Thanks to a gift that arrived earlier in the day, there was an accidental discovery of a good idea. A box from Omaha Steaks required the total reorganization of the freezer and eviction of four ice packs which sat on the counter for lack of a better pace. They became an excellent cooling device for the trays of sweets that needed to chill and set. 

Caramel and crackers in the oven.
Later, when the saltine bark base came out of the oven and was topped with chocolate and almonds, there was another idea. After a decade of making the stuff, it finally dawned on me to use the pizza cutter to cut the stuff. It’s smaller than the knives and worked better in the cookie sheet. Between the ice bed and the pizza cutter, I was feeling like a genius.

The genius feeling faded quickly. While cleaning the pans, I noticed my favorite cookie sheet bore the imprint of the cut lines from the pizza cutter. Then, I found the dried apricots I had just bought with the intention of dipping them in chocolate. Everything was already put away, but it wouldn’t take long to re-engage and crank them out. The kicker was that all the stuff for the office was already packaged in containers and locked in the car to solve the joint problems of it not fitting in the refrigerator and fear of forgetting them at home in the morning. 
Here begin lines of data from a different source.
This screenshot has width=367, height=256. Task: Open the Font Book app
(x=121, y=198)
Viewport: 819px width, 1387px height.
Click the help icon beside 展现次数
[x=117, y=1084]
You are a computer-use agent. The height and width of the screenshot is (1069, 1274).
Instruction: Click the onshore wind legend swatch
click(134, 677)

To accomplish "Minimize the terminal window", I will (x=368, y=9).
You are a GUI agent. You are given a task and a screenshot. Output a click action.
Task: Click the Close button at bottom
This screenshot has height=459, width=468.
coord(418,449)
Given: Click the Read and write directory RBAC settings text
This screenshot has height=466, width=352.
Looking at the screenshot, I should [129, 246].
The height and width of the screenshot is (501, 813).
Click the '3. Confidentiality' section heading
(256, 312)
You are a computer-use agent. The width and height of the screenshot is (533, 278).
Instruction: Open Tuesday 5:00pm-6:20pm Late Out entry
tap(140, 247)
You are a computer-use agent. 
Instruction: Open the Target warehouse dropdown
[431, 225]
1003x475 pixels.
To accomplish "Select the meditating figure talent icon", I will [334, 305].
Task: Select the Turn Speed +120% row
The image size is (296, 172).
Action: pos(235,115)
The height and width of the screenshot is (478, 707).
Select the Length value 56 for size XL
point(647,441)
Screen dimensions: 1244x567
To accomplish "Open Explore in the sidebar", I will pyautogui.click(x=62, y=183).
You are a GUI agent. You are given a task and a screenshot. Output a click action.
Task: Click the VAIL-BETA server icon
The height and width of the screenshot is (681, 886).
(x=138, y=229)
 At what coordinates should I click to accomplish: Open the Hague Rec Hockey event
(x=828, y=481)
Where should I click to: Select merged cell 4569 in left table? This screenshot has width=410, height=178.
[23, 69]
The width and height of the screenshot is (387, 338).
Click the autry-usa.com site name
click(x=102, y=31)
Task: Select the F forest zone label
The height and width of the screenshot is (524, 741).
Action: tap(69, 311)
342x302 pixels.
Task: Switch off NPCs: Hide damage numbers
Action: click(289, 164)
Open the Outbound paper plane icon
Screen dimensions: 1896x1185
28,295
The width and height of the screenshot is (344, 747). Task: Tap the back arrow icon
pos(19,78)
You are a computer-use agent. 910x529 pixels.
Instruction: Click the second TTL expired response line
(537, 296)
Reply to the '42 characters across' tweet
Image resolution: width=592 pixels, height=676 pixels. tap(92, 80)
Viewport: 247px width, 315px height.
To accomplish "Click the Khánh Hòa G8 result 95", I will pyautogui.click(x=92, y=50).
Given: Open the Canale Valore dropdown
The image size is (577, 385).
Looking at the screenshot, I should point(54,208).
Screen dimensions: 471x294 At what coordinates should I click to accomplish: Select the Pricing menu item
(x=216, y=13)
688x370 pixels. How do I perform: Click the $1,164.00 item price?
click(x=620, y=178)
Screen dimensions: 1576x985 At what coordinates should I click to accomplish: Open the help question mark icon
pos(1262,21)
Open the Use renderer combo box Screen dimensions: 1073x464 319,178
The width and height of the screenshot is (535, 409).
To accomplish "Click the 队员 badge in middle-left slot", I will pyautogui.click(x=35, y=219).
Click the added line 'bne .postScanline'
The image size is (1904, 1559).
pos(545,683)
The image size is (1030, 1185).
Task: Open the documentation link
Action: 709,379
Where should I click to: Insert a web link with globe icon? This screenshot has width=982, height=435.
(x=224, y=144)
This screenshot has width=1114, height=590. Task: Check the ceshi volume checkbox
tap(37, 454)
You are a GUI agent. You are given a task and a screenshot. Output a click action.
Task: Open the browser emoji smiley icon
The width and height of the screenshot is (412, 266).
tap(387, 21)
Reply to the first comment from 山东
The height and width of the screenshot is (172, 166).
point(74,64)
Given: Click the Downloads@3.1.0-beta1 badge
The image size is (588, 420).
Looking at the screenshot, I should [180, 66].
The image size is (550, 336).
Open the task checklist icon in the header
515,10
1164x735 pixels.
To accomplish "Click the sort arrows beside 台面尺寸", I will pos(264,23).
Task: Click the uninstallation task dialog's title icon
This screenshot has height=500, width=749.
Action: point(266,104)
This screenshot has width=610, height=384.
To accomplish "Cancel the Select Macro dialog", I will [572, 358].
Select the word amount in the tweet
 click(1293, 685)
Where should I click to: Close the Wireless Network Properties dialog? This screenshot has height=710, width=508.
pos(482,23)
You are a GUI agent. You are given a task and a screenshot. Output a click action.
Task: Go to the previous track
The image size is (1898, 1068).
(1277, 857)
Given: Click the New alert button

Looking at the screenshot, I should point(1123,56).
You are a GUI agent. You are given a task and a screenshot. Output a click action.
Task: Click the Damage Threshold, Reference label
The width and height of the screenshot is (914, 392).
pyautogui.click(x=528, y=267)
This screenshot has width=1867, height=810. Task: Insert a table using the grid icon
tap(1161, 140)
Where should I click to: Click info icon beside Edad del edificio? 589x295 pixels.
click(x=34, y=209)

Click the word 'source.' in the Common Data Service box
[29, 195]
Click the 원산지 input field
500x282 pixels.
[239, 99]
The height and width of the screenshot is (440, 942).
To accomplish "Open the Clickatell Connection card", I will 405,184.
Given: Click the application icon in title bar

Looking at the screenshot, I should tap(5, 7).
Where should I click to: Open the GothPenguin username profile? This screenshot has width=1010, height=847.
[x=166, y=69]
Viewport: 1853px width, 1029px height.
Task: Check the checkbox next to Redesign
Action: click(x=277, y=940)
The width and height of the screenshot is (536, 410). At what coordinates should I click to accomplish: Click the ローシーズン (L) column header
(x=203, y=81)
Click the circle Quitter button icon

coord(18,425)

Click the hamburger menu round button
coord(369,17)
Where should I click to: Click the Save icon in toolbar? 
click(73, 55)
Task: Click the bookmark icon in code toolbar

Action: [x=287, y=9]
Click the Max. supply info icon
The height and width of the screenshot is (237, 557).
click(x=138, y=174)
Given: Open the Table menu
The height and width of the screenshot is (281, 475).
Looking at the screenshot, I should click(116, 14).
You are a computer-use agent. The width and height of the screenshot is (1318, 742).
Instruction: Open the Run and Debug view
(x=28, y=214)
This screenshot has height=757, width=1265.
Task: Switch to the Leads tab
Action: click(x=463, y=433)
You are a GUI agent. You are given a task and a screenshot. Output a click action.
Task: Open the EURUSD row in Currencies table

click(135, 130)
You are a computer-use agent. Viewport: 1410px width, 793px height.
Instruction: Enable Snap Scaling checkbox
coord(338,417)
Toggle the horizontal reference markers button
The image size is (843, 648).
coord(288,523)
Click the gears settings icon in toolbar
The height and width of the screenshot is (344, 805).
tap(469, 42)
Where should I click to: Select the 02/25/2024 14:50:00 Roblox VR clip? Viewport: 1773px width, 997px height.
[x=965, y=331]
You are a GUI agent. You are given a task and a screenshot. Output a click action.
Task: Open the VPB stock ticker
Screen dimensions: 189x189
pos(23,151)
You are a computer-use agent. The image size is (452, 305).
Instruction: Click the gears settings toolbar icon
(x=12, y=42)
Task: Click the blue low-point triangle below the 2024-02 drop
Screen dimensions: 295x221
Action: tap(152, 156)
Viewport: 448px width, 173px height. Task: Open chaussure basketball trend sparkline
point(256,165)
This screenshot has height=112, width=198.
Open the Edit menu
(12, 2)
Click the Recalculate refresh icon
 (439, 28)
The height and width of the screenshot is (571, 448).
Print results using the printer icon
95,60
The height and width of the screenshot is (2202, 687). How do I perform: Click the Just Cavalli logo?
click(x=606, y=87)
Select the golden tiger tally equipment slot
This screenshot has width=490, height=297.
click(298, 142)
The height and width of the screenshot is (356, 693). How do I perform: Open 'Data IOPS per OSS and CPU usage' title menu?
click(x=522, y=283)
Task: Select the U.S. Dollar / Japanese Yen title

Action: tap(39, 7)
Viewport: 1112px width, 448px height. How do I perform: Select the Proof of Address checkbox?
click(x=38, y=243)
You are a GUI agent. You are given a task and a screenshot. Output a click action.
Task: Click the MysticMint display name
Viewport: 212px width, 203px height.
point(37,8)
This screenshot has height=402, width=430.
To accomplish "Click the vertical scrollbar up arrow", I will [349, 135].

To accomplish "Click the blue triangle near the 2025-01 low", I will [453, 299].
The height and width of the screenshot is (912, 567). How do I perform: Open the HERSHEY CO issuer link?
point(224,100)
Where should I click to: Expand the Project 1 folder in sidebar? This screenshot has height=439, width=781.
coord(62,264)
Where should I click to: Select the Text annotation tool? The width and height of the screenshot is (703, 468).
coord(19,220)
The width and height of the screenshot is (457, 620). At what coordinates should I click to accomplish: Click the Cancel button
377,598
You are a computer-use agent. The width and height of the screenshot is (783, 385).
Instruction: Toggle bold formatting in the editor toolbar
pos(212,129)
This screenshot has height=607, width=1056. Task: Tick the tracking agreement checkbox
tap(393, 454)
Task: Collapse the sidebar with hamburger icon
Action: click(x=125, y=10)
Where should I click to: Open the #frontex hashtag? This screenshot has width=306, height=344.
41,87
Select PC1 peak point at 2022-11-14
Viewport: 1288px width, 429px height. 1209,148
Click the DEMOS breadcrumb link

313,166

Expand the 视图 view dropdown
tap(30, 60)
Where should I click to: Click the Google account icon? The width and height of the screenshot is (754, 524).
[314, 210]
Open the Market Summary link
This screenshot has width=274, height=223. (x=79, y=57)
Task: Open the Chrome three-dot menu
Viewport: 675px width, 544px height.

The whole time I was busting butt in the kitchen, Kiki was meowing at me from the dining room. Approximately every 20 minutes, she would make a cameo appearance in the kitchen to meow at me face to face and louder. Perhaps she was troubled I was not in my usual spot in the living room and felt the need to point it out. Once I was seated on the couch, she was signaling she wanted head pats. She's adorable.